Consul API Gateway - Plans or Suggestions for Rate Limiting and Monitoring?

Right now, we manage a fleet of Nginx instances on AWS EC2 and use a consul-template to generate our nginx configuration files, which configures nginx upstreams so that we can route requests to pods running inside our EKS cluster.

We implement rate limits by IP and HTTP Headers using custom Lua code for Nginx, including logic for implementing slow start, etc.

The Consul API Gateway resource looks very appealing and that could potentially allow us to reduce our operational burden of managing our Nginx fleet and allow for greater flexibility between the cluster operator and our various service owners who own specific endpoints.

How would you recommend implementing rate limiting for various endpoints with a deployment of Consul API Gateway? Is this being researched or on the roadmap?

And another question is how would you recommend implementing monitoring for Consul Api Gateway? (e.g. if there are requests that for one reason or another, did not end up getting routed to a pod, for example, if a 429 or 502 was served instead by the gateway for some reason, if such logic exists)

Hi @ktham,

Consul API Gateway doesn’t currently support rate limiting but it is on our roadmap.

Can you tell me more about how you want to do rate limiting? One specific question I have is, if you have multiple instances of the same logical gateway, for a given source IP or HTTP header, do you want the rate limit to be what is allowed by each instance or the total of what’s allowed by all the instances?

As for monitoring the traffic, API Gateway doesn’t add any monitoring capabilities to what Consul already has. You can find more information in the Observability and the Distributed Tracing sections of the Consul product documentation.

We do have additional traffic monitoring capabilities on the roadmap for API Gateway.

Let me know if you have any other questions.

Kind Regards,
Jeff

1 Like

Hey @Jeff-Apple , was out for a while, apologies for late response.
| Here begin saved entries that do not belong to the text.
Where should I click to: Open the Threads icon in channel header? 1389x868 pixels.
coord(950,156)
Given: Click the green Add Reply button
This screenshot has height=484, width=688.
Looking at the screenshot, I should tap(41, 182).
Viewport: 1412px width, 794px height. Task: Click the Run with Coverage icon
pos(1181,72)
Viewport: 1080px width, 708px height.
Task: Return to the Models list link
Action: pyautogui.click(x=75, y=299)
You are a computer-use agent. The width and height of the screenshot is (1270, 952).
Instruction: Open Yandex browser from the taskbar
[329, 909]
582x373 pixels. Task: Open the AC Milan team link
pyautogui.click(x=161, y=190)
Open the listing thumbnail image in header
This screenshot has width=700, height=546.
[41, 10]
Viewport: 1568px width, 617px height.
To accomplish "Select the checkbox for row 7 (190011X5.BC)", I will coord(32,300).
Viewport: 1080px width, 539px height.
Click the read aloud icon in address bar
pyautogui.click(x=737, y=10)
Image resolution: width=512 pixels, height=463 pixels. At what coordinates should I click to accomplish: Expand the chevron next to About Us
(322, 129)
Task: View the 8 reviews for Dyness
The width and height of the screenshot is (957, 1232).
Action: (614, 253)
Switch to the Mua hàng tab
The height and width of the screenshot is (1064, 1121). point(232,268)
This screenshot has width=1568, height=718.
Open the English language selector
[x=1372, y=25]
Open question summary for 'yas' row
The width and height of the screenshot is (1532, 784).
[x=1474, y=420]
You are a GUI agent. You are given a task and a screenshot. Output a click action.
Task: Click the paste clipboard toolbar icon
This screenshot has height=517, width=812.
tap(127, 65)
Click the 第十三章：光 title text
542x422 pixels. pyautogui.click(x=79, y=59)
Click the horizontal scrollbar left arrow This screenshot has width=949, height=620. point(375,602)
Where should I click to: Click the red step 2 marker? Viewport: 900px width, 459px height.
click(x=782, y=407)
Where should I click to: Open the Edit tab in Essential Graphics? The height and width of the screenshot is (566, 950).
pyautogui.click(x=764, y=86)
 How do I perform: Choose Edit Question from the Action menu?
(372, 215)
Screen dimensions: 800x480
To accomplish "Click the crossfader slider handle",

One specific question I have is, if you have multiple instances of the same logical gateway, for a given source IP or HTTP header, do you want the rate limit to be what is allowed by each instance or the total of what’s allowed by all the instances?

We’d like the configuration to specify the total allowed by all gateway instances. And so if there are 5 instances of the logical gateway, we’d like to specify a rate N, and then each gateway will do round_up(N/5). This is assuming that all requests are reasonably distributed across all gateway instances. When the number of logical gateway instances gets scaled up or down, the rate for each gateway would ideally be automatically updated.

The idea here is we’d like to do both IP-based rate limiting, and API-key (specified through HTTP header) based rate limiting for specific paths/routes

Hi @ktham,

I really appreciate you taking the time to provide us this info. It helps as we plan the details for adding rate limiting to the product.

Kind Regards,
Jeff

to clarify if i am interested in getting the request coming into the api-gateway to show up on the jaeger trace. is this possible today with dist tracing, for now i only managed to get the first service to show up ?.

and if not when is this planned ?